GSK announces phase lll study of mepolizumab meets co-primary endpoints and all secondary endpoints in patients with eosinophilic granulomatosis with polyangiitis
23 November 2016
GlaxoSmithKline plc (LSE/NYSE: GSK) today announced that both co-primary endpoints and all secondary endpoints were met in a pivotal phase III study investigating the efficacy and safety of mepolizumab, an IL-5 antagonist, in patients with relapsing and refractory Eosinophilic Granulomatosis with Polyangiitis (EGPA), a rare disease characterised by widespread inflammation in the walls of small blood vessels (vasculitis).
A key goal of treatment for EGPA is to induce and maintain remission while reducing the use of corticosteroids and other immunosuppressive therapies. The co-primary endpoints for this 52-week study assessed the total duration of remission and the proportion of patients that achieved sustained remission following treatment with mepolizumab compared to treatment with placebo, both on top of standard of care. Remission for these two endpoints was defined by a Birmingham Vasculitis Activity Score (BVAS), a scoring system to assess disease activity, of 0 and corticosteroid dose <4mg/day prednisolone/prednisone. The difference between the two treatment groups was statistically significant for both co-primary endpoints as defined, respectively, by:
- The duration of remission as defined by the proportion of patients achieving at least 24 weeks duration of remission, one of five pre-defined categories of duration, was 19/68 (28%) for mepolizumab and 2/68 (3%) for placebo (P<0.001).
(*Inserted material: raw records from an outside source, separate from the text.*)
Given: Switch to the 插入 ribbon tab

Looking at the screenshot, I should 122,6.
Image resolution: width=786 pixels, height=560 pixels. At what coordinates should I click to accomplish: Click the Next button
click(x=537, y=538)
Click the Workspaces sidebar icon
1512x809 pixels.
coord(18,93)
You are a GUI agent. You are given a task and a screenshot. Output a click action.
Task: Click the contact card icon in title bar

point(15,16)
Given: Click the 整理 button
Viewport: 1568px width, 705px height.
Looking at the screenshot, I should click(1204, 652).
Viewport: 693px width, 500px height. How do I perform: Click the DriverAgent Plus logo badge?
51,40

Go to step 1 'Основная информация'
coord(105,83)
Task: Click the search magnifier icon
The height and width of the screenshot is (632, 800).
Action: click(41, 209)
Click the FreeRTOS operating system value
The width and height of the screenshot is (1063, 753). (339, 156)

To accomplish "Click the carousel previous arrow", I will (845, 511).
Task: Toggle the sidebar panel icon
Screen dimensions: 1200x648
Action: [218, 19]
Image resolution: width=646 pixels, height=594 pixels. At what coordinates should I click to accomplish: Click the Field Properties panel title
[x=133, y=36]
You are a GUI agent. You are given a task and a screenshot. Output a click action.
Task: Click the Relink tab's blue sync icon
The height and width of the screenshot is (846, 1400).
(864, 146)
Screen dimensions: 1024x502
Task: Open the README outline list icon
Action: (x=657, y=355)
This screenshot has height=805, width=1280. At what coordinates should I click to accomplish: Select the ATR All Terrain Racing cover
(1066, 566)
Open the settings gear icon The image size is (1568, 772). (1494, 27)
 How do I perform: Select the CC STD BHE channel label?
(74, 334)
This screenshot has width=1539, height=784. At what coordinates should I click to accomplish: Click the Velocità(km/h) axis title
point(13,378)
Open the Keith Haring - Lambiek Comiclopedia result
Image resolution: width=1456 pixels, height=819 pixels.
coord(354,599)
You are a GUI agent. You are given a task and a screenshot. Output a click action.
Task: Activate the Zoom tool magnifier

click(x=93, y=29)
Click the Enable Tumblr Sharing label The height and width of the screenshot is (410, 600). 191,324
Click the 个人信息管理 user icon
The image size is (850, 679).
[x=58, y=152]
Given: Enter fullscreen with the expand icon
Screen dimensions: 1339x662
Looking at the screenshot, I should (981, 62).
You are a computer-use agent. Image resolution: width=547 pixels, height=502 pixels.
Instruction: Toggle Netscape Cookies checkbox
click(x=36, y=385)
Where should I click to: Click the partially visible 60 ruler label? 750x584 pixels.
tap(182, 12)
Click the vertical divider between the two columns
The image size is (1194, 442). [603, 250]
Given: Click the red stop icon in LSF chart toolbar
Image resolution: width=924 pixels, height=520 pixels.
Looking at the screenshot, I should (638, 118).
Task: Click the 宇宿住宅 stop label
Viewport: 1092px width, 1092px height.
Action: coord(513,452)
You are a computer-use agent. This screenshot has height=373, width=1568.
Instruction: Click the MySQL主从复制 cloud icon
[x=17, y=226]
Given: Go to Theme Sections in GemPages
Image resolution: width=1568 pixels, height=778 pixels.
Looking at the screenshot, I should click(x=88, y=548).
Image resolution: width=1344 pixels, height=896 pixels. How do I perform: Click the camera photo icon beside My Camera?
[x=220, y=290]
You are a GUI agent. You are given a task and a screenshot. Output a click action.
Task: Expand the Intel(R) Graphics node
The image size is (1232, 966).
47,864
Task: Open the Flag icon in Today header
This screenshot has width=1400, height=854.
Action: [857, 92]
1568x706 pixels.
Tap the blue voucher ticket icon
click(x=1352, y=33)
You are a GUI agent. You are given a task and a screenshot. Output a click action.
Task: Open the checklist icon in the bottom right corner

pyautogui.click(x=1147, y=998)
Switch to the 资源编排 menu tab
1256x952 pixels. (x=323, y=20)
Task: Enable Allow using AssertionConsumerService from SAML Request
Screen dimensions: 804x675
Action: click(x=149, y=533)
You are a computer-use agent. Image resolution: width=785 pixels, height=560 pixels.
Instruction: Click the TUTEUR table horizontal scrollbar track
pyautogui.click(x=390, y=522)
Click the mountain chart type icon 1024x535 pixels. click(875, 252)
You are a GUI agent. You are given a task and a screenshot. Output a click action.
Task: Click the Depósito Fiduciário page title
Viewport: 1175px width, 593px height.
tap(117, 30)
- The proportion of patients achieving remission at both weeks 36 and 48 of the study treatment period. This was 22/68 (32%) for mepolizumab and 2/68 (3%) for placebo (P<0.001).
The study included six secondary endpoints investigating relapse, remission and corticosteroid use, all considered clinically relevant for patients with EGPA. Patients demonstrated statistically significant differences, in favour of mepolizumab, for all secondary endpoints compared to placebo.
Steve Yancey, Vice President and Medicine Development Lead for mepolizumab, GSK said: “We are very pleased to observe the positive benefits of treatment with mepolizumab across several clinically relevant measures in this first ever double-blind, placebo-controlled study in patients with Eosinophilic Granulomatosis with Polyangiitis. Given that patients with this rare systemic inflammatory disease have limited treatment options, these results represent a significant step forward in our efforts to help them. We now look forward to progressing our regulatory submission plans.”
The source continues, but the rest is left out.